Domino’s, who pioneered home delivery of pizza in Australia, released its first fast-food app in 2009. The app allowed customers to order their pizza on their phones and track the delivery from the store to their door. Other fast-food chains soon followed, with Pizza Hut introducing its app in 2010 and Starbucks introducing an “Order & Pay” app to help customers avoid the queues.
According to Wikipedia, the world’s first online food order was a pizza from Pizza Hut in the USA in 1994. It took the advent of the smartphone and the arrival of the App Store in 2008 to take digital food ordering to the next level.
By all reports, the Domino’s fast food app was an immediate success in Australia. The company had to hire around 1000 new staff to cope with the demand.

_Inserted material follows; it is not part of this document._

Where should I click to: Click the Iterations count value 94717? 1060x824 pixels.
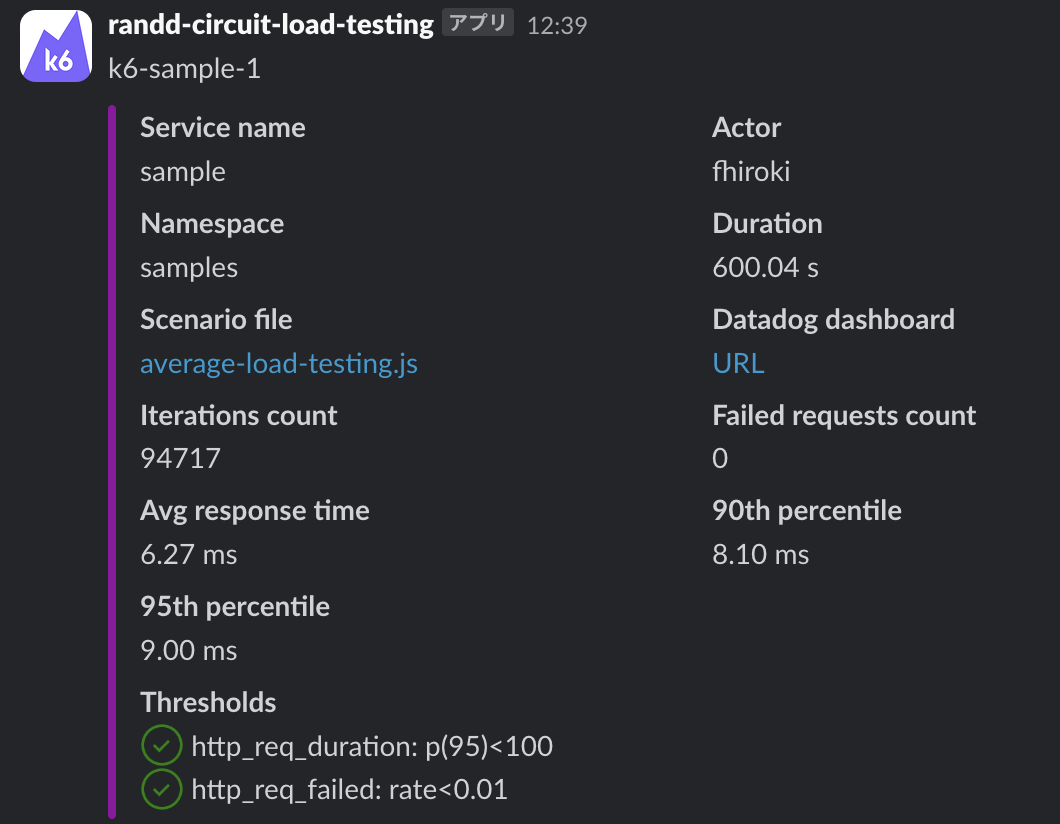tap(180, 459)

The Pizza Hut app, with a range of features including augmented reality, reached 70,000 downloads within the first 30 days of launch.
The Domino’s app evolved further, into a version called Pizza Mogul which let customers design their own pizzas then share and “sell” them on social media. It included a promotional element that allowed customers to earn “Mogul dough” which could be used as currency in-store or donated to charity.

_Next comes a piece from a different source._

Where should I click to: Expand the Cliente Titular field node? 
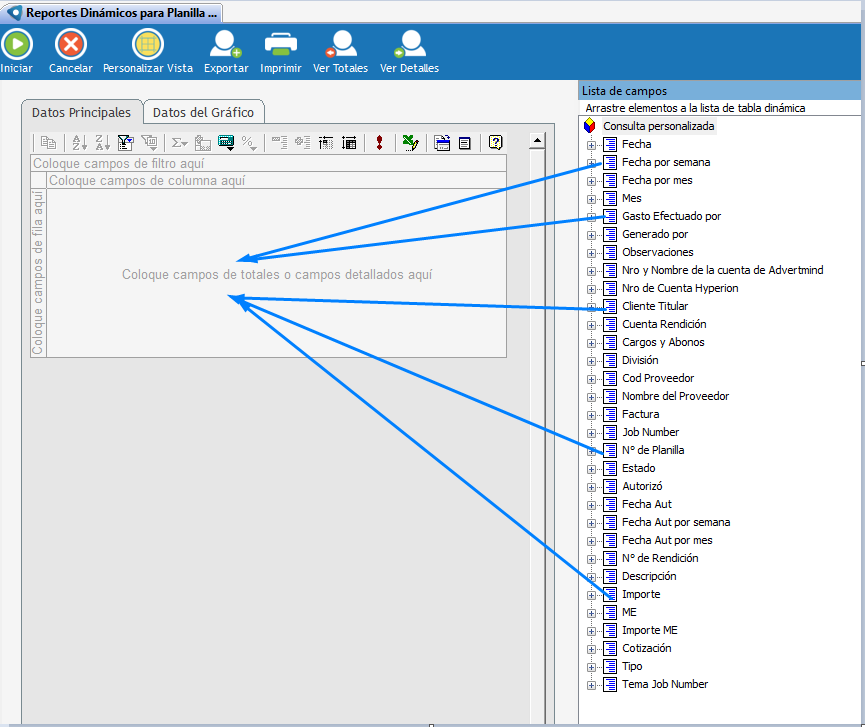[x=591, y=307]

McDonald’s entered the fray with a fast food app that let customers pre-order on a mobile, save and reorder favourites, receive promotional offers and find new items. In 2016 their Monopoly at Macca’s app was the most downloaded free app just 24 hours after its launch.
The fast-food app has gone on to change the way Australians eat. Food delivery services like MenuLog, GrubHub, Delivery Hero, Foodora, Deliveroo and Uber Eats have gone from strength to strength. By 2017 nearly 50 per cent of Australians had ordered food online.
And not just fast food. Many leading restaurants began supplying meals-to-go, delivered by services such as Foodora or Uber Eats. This in turn led to the appearance of “dark kitchens” or “ghost restaurants” – restaurant-style kitchens with no actual restaurant attached, dedicated to preparing food for in-home consumption. In August 2018, Uber Eats had more than 13,000 participating restaurants throughout Australia. However, delivery commissions of up to 30 per cent can eat into restaurant profits.
A study in 2018 showed that Sydneysiders, on average, spent the most on home-delivered food, while Adelaide people spent the least. Pizza remained the most-ordered item, with vegetarian meals and salads the fastest-growing categories.
The Coronavirus pandemic of 2020 saw food delivery services surge in popularity. The prolonged lockdown in Melbourne saw many of the top restaurants offering partially prepared meals, along with instructions on how to complete the cooking at home.